**WHAT THE TASK REQUIRES**
Print exactly the lines that run from the one containing "You are a GUI" to the final line of the data, both included, and print none of the pictures.

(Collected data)
↓

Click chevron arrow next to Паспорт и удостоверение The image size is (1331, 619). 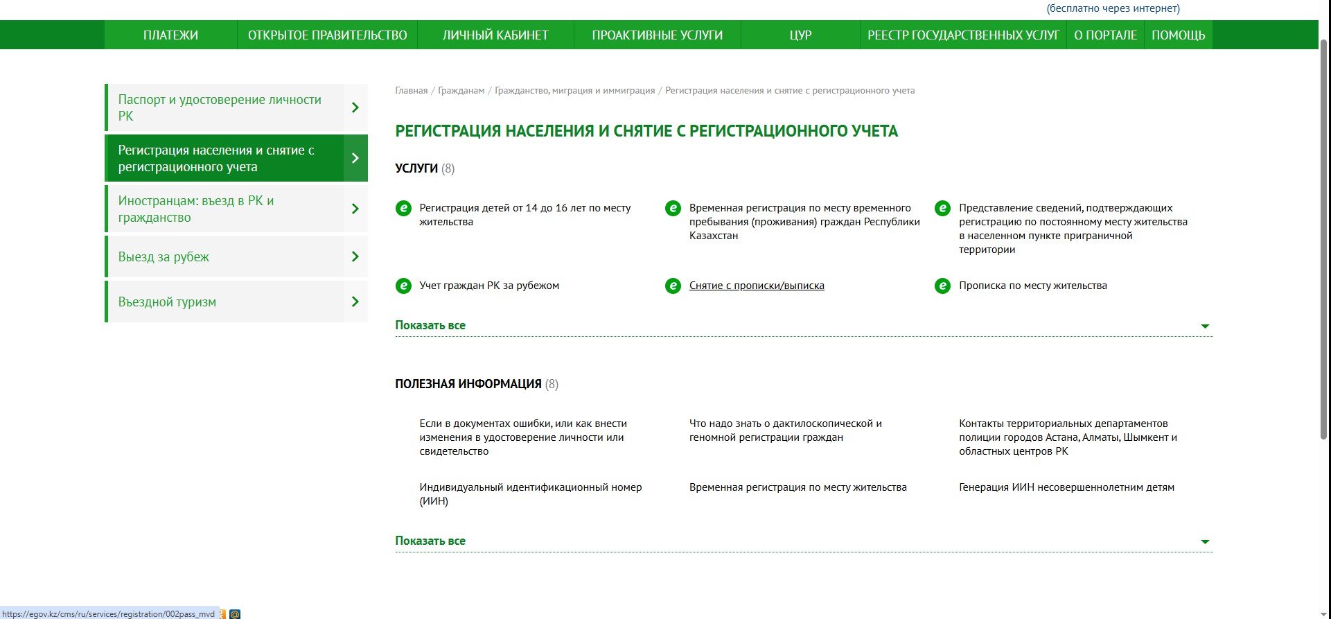(355, 107)
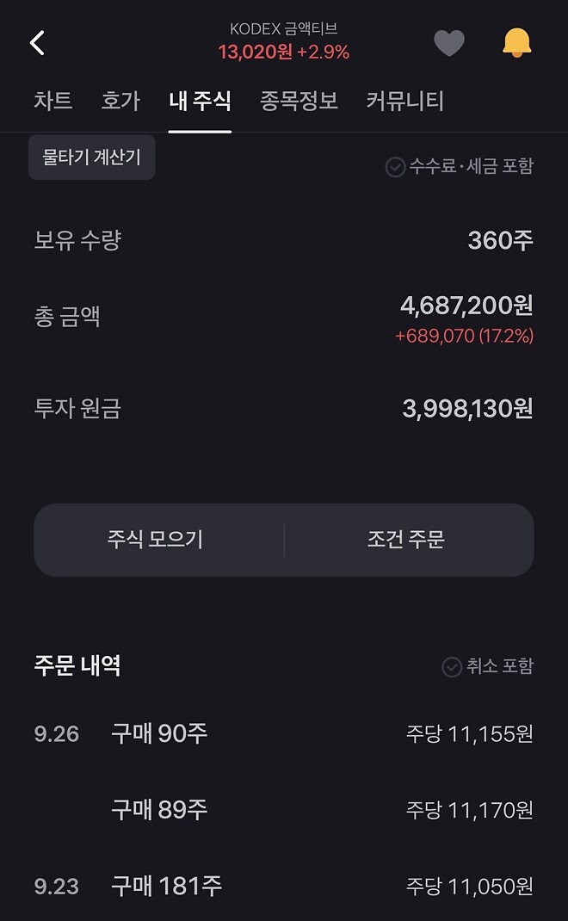Image resolution: width=568 pixels, height=921 pixels.
Task: Tap the 보유 수량 360주 row
Action: 284,241
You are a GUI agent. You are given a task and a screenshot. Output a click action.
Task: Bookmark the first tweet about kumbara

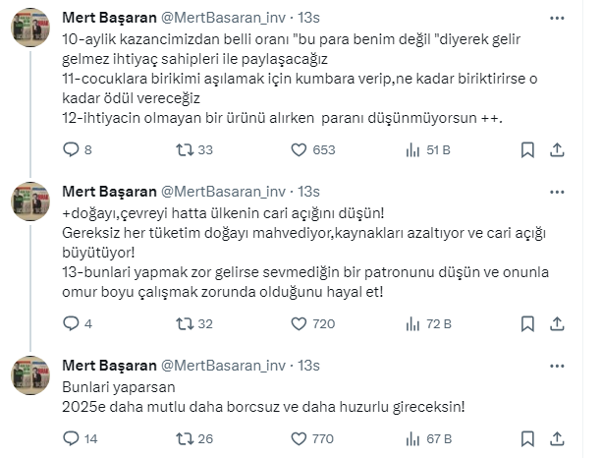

↑

**TASK SOLUTION**
You are a GUI agent. You are given a task and a screenshot. Output a click action.
Task: Bookmark the first tweet about kumbara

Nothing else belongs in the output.